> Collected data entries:

>> Start

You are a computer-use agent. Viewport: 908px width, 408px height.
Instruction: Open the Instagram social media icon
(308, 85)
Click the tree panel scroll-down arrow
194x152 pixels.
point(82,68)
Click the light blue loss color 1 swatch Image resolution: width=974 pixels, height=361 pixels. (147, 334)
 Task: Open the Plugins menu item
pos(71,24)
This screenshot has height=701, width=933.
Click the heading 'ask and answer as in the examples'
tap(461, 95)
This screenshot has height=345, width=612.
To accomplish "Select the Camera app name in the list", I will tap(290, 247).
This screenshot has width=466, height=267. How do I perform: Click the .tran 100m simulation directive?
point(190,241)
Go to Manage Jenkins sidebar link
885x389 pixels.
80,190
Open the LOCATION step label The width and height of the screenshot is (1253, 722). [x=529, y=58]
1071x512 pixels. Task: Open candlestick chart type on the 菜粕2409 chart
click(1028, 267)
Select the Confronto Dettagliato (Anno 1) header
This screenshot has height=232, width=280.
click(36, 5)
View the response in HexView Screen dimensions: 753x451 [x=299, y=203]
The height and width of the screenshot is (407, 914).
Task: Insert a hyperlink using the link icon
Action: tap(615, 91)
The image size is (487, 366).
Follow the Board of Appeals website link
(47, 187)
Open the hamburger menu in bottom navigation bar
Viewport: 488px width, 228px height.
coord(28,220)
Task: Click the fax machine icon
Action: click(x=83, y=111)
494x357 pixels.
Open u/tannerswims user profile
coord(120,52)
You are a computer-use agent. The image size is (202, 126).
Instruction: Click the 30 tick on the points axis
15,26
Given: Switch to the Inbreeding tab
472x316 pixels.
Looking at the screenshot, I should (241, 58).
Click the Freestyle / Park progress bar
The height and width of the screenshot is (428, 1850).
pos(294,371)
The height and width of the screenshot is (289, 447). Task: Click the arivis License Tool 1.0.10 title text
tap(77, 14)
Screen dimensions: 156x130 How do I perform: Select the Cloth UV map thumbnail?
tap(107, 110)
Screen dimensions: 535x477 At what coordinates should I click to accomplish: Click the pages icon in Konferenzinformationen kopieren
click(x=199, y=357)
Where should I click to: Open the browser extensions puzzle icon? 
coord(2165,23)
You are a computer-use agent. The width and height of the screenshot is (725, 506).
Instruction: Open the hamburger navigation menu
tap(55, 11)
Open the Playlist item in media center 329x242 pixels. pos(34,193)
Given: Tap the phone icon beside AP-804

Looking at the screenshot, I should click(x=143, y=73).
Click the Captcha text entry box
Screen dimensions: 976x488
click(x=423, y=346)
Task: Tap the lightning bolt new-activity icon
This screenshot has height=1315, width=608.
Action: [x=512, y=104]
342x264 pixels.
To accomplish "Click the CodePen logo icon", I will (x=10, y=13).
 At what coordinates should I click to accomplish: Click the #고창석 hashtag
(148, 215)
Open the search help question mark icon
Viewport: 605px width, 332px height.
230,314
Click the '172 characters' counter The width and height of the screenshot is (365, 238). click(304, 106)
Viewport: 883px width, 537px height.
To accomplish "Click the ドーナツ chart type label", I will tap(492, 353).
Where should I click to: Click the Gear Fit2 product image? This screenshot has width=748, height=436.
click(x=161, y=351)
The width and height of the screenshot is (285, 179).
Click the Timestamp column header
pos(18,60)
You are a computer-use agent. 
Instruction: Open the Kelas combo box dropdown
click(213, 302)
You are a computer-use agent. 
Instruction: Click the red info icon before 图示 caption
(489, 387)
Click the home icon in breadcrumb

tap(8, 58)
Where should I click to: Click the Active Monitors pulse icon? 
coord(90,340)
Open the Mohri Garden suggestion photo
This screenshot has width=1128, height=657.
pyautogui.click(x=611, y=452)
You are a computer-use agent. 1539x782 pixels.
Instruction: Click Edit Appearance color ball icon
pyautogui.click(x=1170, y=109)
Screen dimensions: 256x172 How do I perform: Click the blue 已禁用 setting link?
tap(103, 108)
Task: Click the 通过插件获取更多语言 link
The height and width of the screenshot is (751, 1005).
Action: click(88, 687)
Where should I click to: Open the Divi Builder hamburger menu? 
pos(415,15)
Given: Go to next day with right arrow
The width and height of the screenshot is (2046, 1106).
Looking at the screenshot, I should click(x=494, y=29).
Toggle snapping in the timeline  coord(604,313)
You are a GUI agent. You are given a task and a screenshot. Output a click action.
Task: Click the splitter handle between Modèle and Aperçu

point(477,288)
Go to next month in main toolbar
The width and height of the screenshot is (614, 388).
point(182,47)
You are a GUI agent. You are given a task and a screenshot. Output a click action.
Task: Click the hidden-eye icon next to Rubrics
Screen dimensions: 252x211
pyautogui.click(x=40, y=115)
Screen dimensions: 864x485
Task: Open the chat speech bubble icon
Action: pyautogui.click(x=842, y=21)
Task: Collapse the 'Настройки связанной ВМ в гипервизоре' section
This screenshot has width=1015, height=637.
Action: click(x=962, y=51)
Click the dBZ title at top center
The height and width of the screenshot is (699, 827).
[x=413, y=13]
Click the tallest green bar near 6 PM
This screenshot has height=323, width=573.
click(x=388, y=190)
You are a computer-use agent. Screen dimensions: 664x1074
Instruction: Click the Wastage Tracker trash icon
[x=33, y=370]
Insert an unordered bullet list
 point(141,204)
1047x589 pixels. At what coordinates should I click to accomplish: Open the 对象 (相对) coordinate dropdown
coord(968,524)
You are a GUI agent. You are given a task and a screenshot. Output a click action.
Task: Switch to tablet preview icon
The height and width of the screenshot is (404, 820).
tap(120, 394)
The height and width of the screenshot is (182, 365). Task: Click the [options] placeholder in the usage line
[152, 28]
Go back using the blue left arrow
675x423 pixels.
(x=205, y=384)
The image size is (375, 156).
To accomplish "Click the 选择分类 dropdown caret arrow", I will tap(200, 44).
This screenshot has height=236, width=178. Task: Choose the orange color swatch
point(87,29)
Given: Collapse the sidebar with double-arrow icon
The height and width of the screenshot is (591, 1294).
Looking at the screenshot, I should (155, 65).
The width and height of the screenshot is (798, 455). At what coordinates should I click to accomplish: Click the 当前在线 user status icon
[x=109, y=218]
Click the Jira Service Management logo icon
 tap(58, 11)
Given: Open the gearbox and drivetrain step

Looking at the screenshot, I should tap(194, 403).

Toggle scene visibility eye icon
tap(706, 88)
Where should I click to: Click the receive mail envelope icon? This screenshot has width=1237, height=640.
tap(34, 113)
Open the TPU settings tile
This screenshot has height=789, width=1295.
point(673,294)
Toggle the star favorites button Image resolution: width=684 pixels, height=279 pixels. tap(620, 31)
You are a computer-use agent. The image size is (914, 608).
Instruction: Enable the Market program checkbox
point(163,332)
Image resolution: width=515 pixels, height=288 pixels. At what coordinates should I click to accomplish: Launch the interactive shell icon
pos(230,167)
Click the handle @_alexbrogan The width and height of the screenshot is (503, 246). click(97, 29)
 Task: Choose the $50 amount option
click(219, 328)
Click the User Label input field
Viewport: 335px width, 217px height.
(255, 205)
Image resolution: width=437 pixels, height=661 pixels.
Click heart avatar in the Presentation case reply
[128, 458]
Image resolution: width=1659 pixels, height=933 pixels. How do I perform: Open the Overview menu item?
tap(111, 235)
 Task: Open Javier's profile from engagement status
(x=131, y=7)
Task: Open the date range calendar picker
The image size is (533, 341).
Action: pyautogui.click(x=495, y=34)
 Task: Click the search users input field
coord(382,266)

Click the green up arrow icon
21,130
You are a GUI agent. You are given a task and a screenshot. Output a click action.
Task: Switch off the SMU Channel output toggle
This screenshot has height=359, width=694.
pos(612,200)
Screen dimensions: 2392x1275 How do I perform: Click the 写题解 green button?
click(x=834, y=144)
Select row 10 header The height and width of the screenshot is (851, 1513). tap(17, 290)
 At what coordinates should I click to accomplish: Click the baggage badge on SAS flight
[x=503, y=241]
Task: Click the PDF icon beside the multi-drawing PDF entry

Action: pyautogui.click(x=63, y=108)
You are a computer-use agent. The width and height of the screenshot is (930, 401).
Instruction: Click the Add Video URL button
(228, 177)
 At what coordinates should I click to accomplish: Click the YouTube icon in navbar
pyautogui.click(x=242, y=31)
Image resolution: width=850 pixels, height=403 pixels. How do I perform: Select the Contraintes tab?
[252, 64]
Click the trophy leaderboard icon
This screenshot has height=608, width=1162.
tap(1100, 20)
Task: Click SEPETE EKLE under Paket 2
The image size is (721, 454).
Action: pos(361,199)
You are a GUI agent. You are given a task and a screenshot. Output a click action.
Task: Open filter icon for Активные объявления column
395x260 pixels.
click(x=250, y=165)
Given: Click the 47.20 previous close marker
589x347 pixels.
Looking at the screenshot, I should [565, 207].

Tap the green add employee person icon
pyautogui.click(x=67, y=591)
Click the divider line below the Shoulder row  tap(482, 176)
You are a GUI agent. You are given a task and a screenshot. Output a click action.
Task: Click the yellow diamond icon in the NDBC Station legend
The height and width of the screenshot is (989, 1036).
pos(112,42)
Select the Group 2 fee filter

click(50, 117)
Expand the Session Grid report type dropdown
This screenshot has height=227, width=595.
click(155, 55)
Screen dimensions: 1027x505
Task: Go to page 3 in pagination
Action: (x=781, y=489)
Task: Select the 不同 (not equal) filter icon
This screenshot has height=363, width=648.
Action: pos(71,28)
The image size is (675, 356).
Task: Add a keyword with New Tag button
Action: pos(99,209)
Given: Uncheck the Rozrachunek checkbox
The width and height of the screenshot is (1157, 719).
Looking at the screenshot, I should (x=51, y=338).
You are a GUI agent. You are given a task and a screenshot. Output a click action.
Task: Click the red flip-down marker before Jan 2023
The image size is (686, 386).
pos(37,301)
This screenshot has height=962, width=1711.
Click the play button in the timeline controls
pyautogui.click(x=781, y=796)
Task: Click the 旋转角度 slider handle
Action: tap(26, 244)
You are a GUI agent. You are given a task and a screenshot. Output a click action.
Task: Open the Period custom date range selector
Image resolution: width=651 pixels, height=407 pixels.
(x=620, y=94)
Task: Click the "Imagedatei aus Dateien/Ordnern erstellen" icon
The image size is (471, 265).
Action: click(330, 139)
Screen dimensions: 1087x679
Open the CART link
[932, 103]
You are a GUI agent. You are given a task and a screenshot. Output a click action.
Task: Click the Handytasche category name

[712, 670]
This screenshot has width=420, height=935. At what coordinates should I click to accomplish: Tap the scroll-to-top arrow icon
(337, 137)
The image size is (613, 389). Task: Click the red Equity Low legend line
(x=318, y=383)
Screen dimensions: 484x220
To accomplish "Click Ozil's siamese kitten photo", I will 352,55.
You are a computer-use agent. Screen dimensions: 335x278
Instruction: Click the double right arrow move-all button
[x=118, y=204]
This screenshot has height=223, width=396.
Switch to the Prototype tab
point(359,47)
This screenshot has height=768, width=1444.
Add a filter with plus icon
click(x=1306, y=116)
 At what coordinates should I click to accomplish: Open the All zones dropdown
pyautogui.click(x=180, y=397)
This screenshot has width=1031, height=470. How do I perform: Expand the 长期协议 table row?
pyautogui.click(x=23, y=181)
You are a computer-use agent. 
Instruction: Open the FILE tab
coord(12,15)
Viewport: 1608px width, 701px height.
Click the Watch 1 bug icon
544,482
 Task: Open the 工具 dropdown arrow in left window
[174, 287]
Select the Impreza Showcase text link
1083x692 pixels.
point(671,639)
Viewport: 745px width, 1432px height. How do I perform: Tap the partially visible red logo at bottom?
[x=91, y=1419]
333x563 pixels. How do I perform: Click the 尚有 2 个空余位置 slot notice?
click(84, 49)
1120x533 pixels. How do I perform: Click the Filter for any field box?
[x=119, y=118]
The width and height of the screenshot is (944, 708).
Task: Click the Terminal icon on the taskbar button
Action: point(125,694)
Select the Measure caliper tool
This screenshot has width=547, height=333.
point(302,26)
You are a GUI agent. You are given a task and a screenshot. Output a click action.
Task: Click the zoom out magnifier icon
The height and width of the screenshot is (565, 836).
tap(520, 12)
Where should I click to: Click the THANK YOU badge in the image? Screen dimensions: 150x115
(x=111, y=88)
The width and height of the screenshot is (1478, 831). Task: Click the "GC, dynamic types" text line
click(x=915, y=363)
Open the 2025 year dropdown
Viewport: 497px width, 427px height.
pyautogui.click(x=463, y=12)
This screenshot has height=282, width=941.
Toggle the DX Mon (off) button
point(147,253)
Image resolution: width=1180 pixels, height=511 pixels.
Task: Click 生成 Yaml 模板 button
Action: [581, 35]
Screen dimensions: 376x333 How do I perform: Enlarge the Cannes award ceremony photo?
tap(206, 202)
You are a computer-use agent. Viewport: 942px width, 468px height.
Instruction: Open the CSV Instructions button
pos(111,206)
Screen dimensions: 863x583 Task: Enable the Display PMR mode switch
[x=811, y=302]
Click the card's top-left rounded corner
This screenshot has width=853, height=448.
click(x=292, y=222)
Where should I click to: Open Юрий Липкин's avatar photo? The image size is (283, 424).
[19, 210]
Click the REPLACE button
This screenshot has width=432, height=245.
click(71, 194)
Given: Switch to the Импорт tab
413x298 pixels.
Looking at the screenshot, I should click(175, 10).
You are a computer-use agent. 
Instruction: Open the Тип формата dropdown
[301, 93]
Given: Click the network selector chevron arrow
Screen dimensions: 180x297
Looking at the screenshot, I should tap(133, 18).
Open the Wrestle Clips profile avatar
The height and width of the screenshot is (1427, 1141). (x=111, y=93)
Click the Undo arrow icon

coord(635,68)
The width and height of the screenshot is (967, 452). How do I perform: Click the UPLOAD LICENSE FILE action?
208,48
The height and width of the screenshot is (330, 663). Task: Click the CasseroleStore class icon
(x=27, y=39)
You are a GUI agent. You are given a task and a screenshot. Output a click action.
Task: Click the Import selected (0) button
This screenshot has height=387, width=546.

>> End

> DO THIS:
Give the entries from the line with "494x357 pixels." to the line with "Looking at the screenshot, I should click(x=143, y=73).", both included, as a Markdown table with the columns n and Line. Number each row and leave out blank lines.

> OUTPUT OF THE TASK:
| n | Line |
|---|---|
| 1 | 494x357 pixels. |
| 2 | Open u/tannerswims user profile |
| 3 | coord(120,52) |
| 4 | You are a computer-use agent. The image size is (202, 126). |
| 5 | Instruction: Click the 30 tick on the points axis |
| 6 | 15,26 |
| 7 | Given: Switch to the Inbreeding tab |
| 8 | 472x316 pixels. |
| 9 | Looking at the screenshot, I should (241, 58). |
| 10 | Click the Freestyle / Park progress bar |
| 11 | The height and width of the screenshot is (428, 1850). |
| 12 | pos(294,371) |
| 13 | The height and width of the screenshot is (289, 447). Task: Click the arivis License Tool 1.0.10 title text |
| 14 | tap(77, 14) |
| 15 | Screen dimensions: 156x130 How do I perform: Select the Cloth UV map thumbnail? |
| 16 | tap(107, 110) |
| 17 | Screen dimensions: 535x477 At what coordinates should I click to accomplish: Click the pages icon in Konferenzinformationen kopieren |
| 18 | click(x=199, y=357) |
| 19 | Where should I click to: Open the browser extensions puzzle icon?  |
| 20 | coord(2165,23) |
| 21 | You are a computer-use agent. The width and height of the screenshot is (725, 506). |
| 22 | Instruction: Open the hamburger navigation menu |
| 23 | tap(55, 11) |
| 24 | Open the Playlist item in media center 329x242 pixels. pos(34,193) |
| 25 | Given: Tap the phone icon beside AP-804 |
| 26 | Looking at the screenshot, I should click(x=143, y=73). |